We often hear that people say that you need to take risk to make more money. Generally people say that with trading, but how does it work for a business, a business like mine, a software development company?
There are multiple ways for us to absorb a risk which allows us to charge more money. Let me explain.
A client wants to build an app. They come to us. Now, we engage with them in 2 ways:
- Time based pricing
- Project/Scope based pricing
In time based, we simply charge for our time. It’s the client here who is taking a huge risk. They don’t know how long we will take to complete their project. They risk us going overboard their budget by a huge number. And that’s why this is the least profitable way for us to make money.
We pay salaries based on (and profits, but that’s irrelevant for our discussion). We essentially work with our team on time based pricing. Doing time based with our clients means we are adding a premium to the rates we are charged and providing that as a service.
Let’s say the client will pay us $60/hr and we pay the team $45/hr. $15/hr is how we need to pay for all the overhead and profits. If we can be profitable with that, our downside is capped, but so is our upside.
With project based, they give us the requirements, and we give them back a time and money estimate. If we go over board a time, the client doesn’t pay anything extra, even though we need to keep paying team members for their time.
But, if we are good with estimation, or are very fast, we get to make a lot more money as our effective time rates goes up.
Let’s say a client wants us to work on a project which we can deliver in a month and they want one price estimate for it. So we tell them it’ll be ~$20K.

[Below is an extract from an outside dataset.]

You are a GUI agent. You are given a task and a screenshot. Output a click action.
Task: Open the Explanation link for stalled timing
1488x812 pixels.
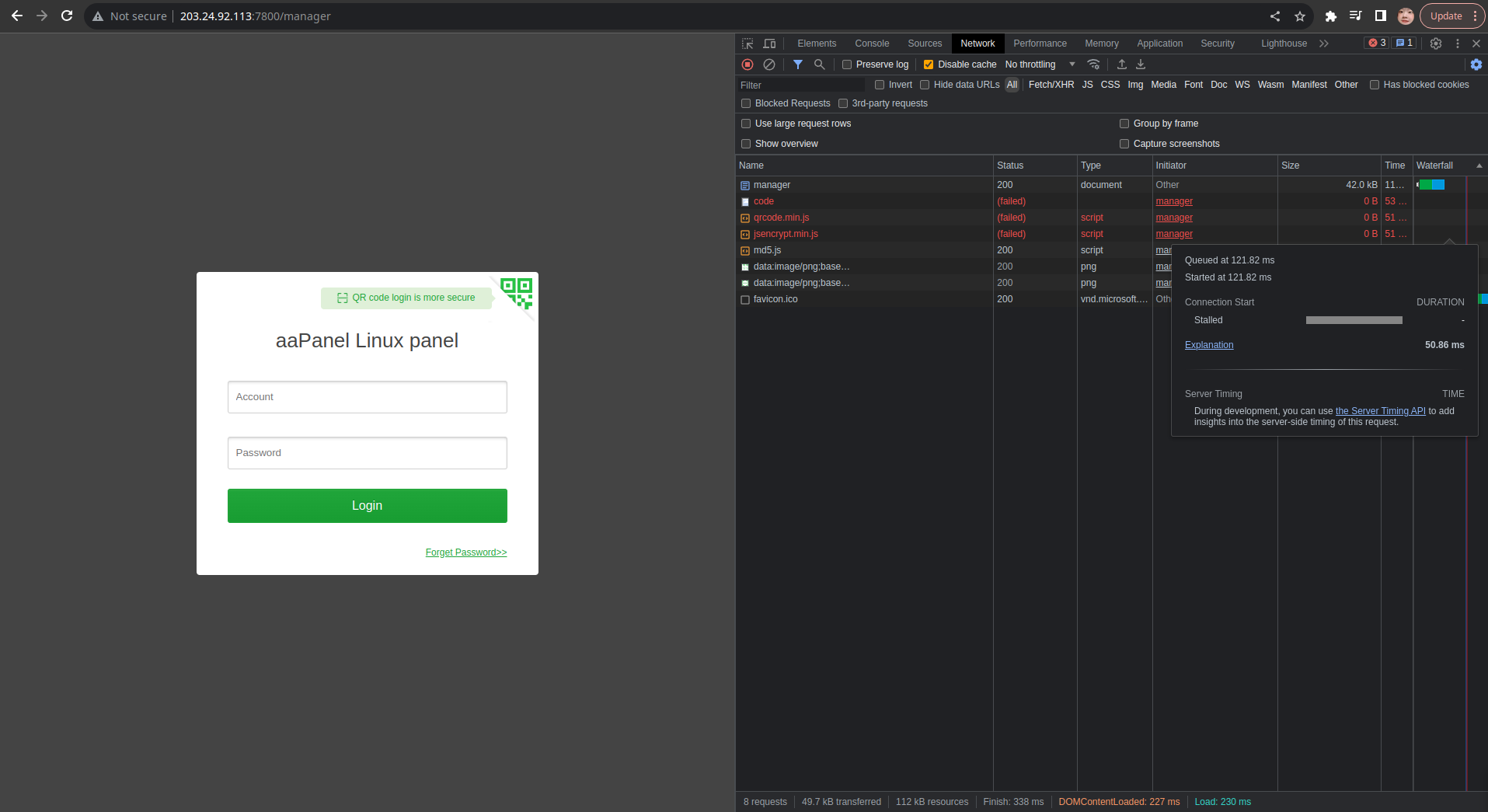tap(1209, 345)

Now, if we are able to do it in 1 month, the inputs are the same ($45/hr ~= $7200/mo). But we charged $20K for it, so we make ~$12.5K on this project, giving us a gross profit of ~$80/hr.
Now, if somehow we fuck it up and take 3 months, we end up losing $1,600 on gross margin (net will be even higher).
We’re taking higher risk in the second example, but for a higher reward.
Businesses like App store, stripe, amazon marketplaces, understand this well and have success fees as their primary business model which makes them good money.
You don’t pay stripe any money, even if you keep loading their widget millions of times per day, if you don’t have any transactions.
Think of where you can take risks like these in your professional life, and see whether it pays off with a higher return.
Few things you can take risks on:
- Ask for equity in exchange of salary
- Take on projects that seem hard to do but are important for business
- Spend time and money on improving yourself (ok yeah, this is not really risky)
You get the gist.
Our most profitable project was the one where we helped a company fix their documentation and were paid based on the improvement of conversion rate of users that looked at documentation (and no upfront money). That project alone paid for most of our costs of that year of business.